/---
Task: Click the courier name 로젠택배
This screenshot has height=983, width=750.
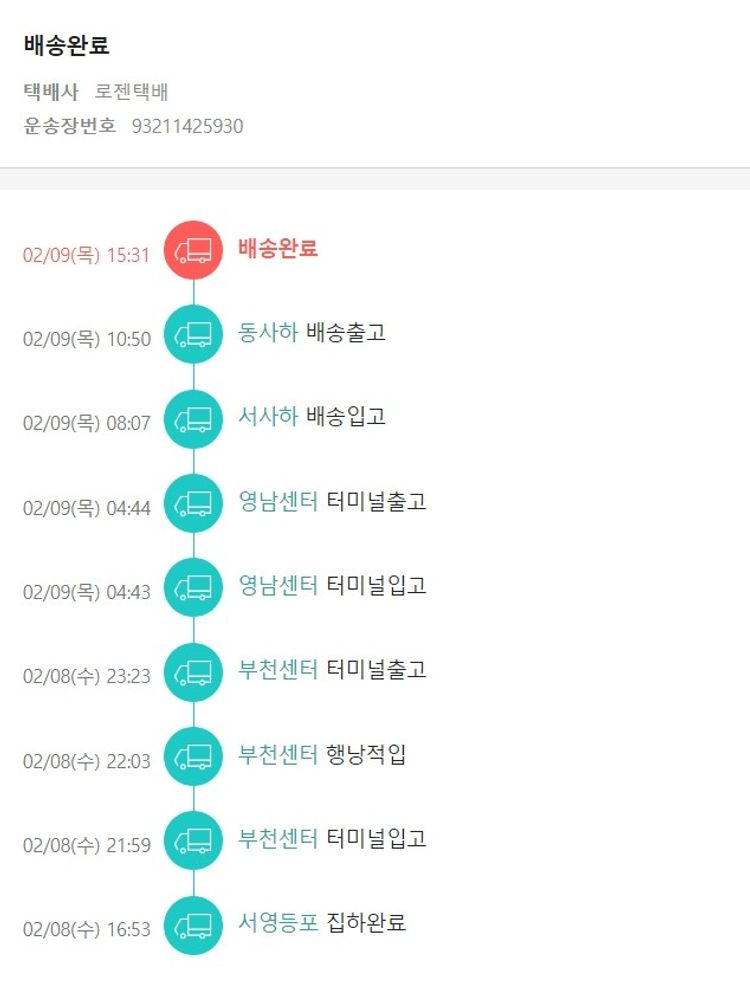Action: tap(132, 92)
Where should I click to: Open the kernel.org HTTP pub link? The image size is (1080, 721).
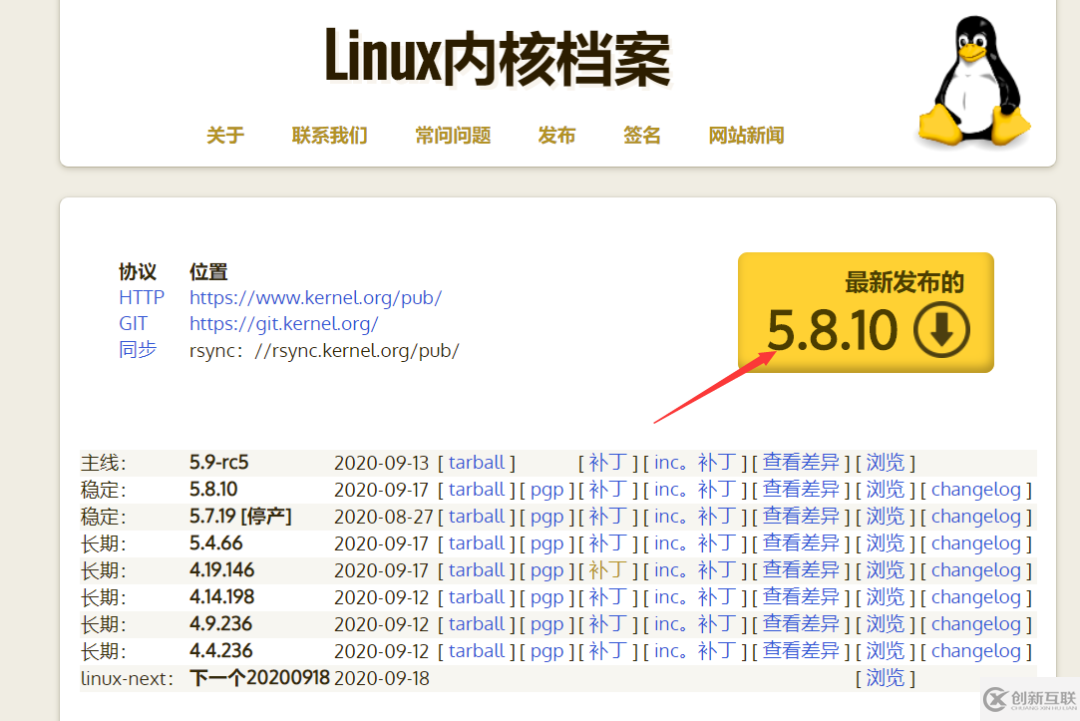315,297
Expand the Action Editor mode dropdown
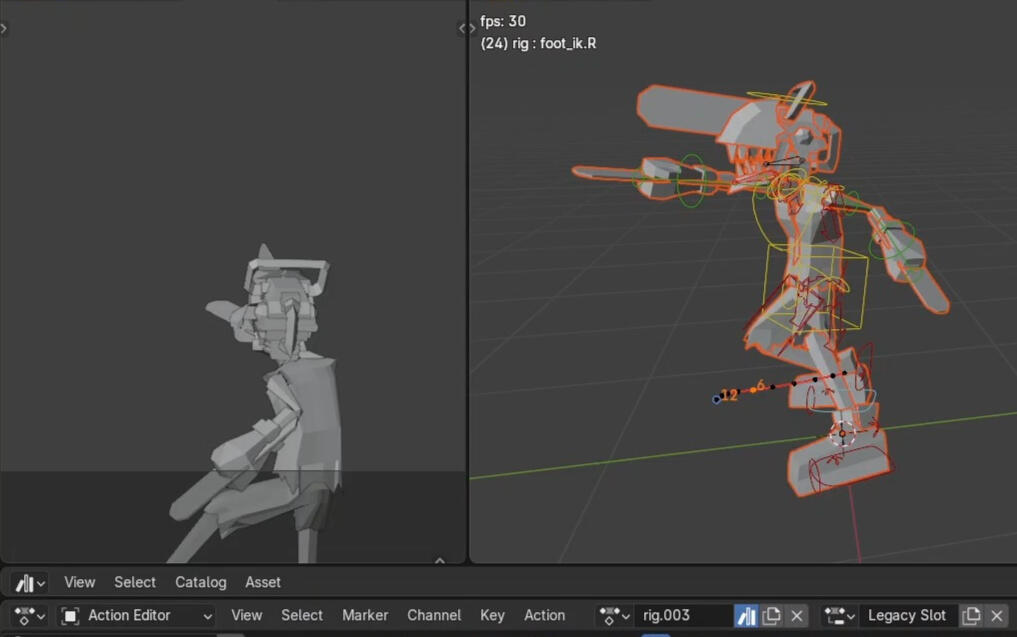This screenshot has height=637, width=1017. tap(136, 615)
\---
Work to be completed
The copy must match each record exactly, apart from the images, which stay out.

Your response
Task: Click the courier name 로젠택배
This screenshot has height=983, width=750.
Action: tap(132, 92)
Where should I click to: Open the kernel.org HTTP pub link? The image size is (1080, 721).
315,297
Expand the Action Editor mode dropdown
This screenshot has height=637, width=1017. tap(136, 615)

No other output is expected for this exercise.